REPUBLIC OF KENYA
Court of Appeal at Nyeri
Civil Appeal 232 of 2008
B.N.B...........................................................RESPONDENT
(An appeal from Ruling and Order of the High Court at Embu (Khaminwa, J.) dated 6th June, 2008
H.C. DIVORCE CASE NO.2 OF 2007)
JUDGMENT OF THE COURT
The main issue in this appeal is the amount to be awarded as alimony pendente lite to the respondent B.N.B who is in law still the wife of the appellant pending the determination of Divorce Cause No.2 of 2007 pending at the High Court of Kenya at Embu. It is unfortunate that such a matter should still be pursued some five years after the Divorce Petition was filed as one would have expected the Divorce Cause to have been finalized such that the issue of maintenance pending the same would have been a thing of the past.

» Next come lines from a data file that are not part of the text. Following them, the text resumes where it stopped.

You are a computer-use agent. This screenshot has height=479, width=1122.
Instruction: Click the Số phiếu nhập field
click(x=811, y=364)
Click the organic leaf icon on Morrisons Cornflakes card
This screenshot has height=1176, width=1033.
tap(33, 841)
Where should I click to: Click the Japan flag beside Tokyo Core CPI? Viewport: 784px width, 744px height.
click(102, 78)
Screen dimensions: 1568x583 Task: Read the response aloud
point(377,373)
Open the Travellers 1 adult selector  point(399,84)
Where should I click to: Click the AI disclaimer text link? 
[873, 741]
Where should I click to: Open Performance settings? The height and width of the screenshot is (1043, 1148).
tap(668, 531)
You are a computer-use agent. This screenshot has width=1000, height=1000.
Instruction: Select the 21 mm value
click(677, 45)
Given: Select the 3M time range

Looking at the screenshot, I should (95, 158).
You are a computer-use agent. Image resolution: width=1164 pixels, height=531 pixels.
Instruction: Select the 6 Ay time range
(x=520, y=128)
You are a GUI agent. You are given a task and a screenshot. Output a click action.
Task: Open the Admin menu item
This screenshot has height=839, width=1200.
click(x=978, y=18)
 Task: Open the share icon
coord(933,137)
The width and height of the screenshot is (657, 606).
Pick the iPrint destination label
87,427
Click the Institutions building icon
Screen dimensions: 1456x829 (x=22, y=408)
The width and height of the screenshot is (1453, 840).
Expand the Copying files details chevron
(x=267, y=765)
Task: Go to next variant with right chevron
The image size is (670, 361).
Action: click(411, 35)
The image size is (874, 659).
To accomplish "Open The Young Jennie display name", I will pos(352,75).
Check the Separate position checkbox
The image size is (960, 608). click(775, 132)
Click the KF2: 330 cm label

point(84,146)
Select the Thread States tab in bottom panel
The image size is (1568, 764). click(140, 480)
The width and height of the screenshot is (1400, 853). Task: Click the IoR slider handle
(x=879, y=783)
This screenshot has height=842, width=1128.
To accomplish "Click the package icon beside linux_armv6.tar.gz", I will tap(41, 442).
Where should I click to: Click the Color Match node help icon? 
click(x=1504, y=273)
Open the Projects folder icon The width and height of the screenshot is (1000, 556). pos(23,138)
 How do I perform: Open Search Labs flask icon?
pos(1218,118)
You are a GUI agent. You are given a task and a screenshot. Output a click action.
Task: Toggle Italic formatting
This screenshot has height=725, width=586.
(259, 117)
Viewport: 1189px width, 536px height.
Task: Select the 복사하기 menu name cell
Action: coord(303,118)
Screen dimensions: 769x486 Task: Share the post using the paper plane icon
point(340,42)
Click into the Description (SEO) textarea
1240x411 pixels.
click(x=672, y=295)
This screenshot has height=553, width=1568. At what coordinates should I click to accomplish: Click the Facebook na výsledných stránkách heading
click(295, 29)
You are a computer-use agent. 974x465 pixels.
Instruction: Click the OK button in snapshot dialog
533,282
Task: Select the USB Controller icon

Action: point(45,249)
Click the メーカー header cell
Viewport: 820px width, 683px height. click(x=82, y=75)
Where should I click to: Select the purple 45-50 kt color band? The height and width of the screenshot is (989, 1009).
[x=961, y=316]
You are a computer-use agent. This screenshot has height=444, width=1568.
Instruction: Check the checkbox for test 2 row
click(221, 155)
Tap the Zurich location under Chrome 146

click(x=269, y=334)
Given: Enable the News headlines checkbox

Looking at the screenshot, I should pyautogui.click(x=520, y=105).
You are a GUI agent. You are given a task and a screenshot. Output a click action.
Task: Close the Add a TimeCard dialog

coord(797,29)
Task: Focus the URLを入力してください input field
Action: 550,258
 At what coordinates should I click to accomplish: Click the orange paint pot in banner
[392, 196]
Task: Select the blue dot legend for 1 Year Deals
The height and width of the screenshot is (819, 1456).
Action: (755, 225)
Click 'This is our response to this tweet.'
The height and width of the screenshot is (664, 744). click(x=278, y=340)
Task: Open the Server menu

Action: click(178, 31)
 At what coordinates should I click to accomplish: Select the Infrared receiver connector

The appellant J.B.M and the respondent were married under Customary Law in October, 1977. According to the respondent, the said marriage was converted to a statutory marriage pursuant to Marriage Act (Cap 150) Laws of Kenya on 2nd March, 1993 but this is denied by the appellant. All the five issues of the said marriage are now adults, although at the time the Petition and the application for maintenance were filed, the last born was below 18 years. In a Petition dated 24th December, 2007, the respondent sought dissolution of the marriage, custody of the one minor issue of the marriage, alimony and maintenance for herself and the children of marriage pending the determination of the cause, and costs of the Petition. That Petition was followed by a chamber summons dated 14th February, 2008 filed by the respondent in which she sought three Orders as follows: -
“1. That this application be certified as urgent and be heard on a priority basis.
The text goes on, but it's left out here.